### AIM OF THE EXERCISE
Where a line has odd spacing or punctuation, keep it; transcribe all the entries exactly.
ENTRIES SHOWN below:
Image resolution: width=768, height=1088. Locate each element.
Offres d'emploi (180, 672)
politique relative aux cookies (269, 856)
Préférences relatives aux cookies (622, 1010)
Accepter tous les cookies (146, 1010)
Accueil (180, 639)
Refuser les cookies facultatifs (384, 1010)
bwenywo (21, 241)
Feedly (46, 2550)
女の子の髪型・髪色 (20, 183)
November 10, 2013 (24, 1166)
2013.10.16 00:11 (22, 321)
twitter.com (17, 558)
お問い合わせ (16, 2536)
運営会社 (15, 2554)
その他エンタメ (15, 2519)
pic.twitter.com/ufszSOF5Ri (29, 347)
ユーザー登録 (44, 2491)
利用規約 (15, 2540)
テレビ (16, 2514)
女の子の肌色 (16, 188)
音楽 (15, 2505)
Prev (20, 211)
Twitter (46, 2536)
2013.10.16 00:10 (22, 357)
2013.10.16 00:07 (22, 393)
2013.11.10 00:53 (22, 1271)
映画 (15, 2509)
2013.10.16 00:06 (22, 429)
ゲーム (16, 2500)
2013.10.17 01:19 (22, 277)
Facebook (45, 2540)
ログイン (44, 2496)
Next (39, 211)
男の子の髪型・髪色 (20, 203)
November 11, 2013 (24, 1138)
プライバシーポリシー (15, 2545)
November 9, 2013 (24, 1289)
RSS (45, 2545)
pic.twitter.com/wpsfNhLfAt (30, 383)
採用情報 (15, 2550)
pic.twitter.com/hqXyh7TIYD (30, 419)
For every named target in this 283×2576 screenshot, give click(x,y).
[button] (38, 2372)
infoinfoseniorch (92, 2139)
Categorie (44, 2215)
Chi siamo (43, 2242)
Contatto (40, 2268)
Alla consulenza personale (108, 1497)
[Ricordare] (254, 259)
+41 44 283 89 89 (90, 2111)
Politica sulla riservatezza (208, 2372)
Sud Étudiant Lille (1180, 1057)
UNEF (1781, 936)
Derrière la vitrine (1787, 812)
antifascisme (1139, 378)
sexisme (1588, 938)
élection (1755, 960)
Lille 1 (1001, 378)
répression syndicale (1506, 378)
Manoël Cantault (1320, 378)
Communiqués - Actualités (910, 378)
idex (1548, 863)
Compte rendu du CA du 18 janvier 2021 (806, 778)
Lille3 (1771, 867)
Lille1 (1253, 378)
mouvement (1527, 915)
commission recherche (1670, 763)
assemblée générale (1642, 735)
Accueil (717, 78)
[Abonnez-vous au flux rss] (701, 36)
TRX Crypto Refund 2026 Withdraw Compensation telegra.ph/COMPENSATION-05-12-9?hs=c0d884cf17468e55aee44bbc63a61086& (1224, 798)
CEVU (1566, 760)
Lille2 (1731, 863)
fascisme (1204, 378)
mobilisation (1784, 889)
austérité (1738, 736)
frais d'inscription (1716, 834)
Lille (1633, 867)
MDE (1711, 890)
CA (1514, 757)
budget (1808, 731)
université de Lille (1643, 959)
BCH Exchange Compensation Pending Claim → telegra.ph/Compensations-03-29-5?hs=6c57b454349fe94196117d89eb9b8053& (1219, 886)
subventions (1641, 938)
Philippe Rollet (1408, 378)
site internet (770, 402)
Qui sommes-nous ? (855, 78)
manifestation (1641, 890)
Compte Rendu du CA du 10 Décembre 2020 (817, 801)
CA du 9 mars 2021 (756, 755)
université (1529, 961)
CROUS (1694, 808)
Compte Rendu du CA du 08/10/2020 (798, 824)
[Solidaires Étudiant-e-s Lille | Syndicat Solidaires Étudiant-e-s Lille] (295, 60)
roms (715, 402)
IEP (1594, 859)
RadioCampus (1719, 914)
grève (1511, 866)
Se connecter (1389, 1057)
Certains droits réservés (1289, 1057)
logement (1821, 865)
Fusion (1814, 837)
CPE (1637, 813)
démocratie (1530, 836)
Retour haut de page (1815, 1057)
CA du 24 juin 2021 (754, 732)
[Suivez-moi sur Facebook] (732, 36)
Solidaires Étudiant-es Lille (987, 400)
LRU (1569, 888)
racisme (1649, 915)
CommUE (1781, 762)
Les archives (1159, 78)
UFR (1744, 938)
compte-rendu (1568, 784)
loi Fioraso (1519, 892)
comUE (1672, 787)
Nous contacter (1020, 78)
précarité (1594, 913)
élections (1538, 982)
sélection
End of ENTRIES SHOWN.
### SOLUTION BELOW
Image resolution: width=768, height=1088. Locate each element.
Offres d'emploi (180, 672)
politique relative aux cookies (269, 856)
Préférences relatives aux cookies (622, 1010)
Accepter tous les cookies (146, 1010)
Accueil (180, 639)
Refuser les cookies facultatifs (384, 1010)
bwenywo (21, 241)
Feedly (46, 2550)
女の子の髪型・髪色 (20, 183)
November 10, 2013 (24, 1166)
2013.10.16 00:11 (22, 321)
twitter.com (17, 558)
お問い合わせ (16, 2536)
運営会社 (15, 2554)
その他エンタメ (15, 2519)
pic.twitter.com/ufszSOF5Ri (29, 347)
ユーザー登録 (44, 2491)
利用規約 (15, 2540)
テレビ (16, 2514)
女の子の肌色 (16, 188)
音楽 (15, 2505)
Prev (20, 211)
Twitter (46, 2536)
2013.10.16 00:10 (22, 357)
2013.10.16 00:07 (22, 393)
2013.11.10 00:53 (22, 1271)
映画 (15, 2509)
2013.10.16 00:06 (22, 429)
ゲーム (16, 2500)
2013.10.17 01:19 (22, 277)
Facebook (45, 2540)
ログイン (44, 2496)
Next (39, 211)
男の子の髪型・髪色 (20, 203)
November 11, 2013 (24, 1138)
プライバシーポリシー (15, 2545)
November 9, 2013 (24, 1289)
RSS (45, 2545)
pic.twitter.com/wpsfNhLfAt (30, 383)
採用情報 (15, 2550)
pic.twitter.com/hqXyh7TIYD (30, 419)
For every named target in this 283×2576 screenshot, give click(x,y).
[button] (38, 2372)
infoinfoseniorch (92, 2139)
Categorie (44, 2215)
Chi siamo (43, 2242)
Contatto (40, 2268)
Alla consulenza personale (108, 1497)
[Ricordare] (254, 259)
+41 44 283 89 89 (90, 2111)
Politica sulla riservatezza (208, 2372)
Sud Étudiant Lille (1180, 1057)
UNEF (1781, 936)
Derrière la vitrine (1787, 812)
antifascisme (1139, 378)
sexisme (1588, 938)
élection (1755, 960)
Lille 1 (1001, 378)
répression syndicale (1506, 378)
Manoël Cantault (1320, 378)
Communiqués - Actualités (910, 378)
idex (1548, 863)
Compte rendu du CA du 18 janvier 2021 (806, 778)
Lille3 (1771, 867)
Lille1 (1253, 378)
mouvement (1527, 915)
commission recherche (1670, 763)
assemblée générale (1642, 735)
Accueil (717, 78)
[Abonnez-vous au flux rss] (701, 36)
TRX Crypto Refund 2026 Withdraw Compensation telegra.ph/COMPENSATION-05-12-9?hs=c0d884cf17468e55aee44bbc63a61086& (1224, 798)
CEVU (1566, 760)
Lille2 (1731, 863)
fascisme (1204, 378)
mobilisation (1784, 889)
austérité (1738, 736)
frais d'inscription (1716, 834)
Lille (1633, 867)
MDE (1711, 890)
CA (1514, 757)
budget (1808, 731)
université de Lille (1643, 959)
BCH Exchange Compensation Pending Claim → telegra.ph/Compensations-03-29-5?hs=6c57b454349fe94196117d89eb9b8053& (1219, 886)
subventions (1641, 938)
Philippe Rollet (1408, 378)
site internet (770, 402)
Qui sommes-nous ? (855, 78)
manifestation (1641, 890)
Compte Rendu du CA du 10 Décembre 2020 (817, 801)
CA du 9 mars 2021 (756, 755)
université (1529, 961)
CROUS (1694, 808)
Compte Rendu du CA du 08/10/2020 (798, 824)
[Solidaires Étudiant-e-s Lille | Syndicat Solidaires Étudiant-e-s Lille] (295, 60)
roms (715, 402)
IEP (1594, 859)
RadioCampus (1719, 914)
grève (1511, 866)
Se connecter (1389, 1057)
Certains droits réservés (1289, 1057)
logement (1821, 865)
Fusion (1814, 837)
CPE (1637, 813)
démocratie (1530, 836)
Retour haut de page (1815, 1057)
CA du 24 juin 2021 (754, 732)
[Suivez-moi sur Facebook] (732, 36)
Solidaires Étudiant-es Lille (987, 400)
LRU (1569, 888)
racisme (1649, 915)
CommUE (1781, 762)
Les archives (1159, 78)
UFR (1744, 938)
compte-rendu (1568, 784)
loi Fioraso (1519, 892)
comUE (1672, 787)
Nous contacter (1020, 78)
précarité (1594, 913)
élections (1538, 982)
sélection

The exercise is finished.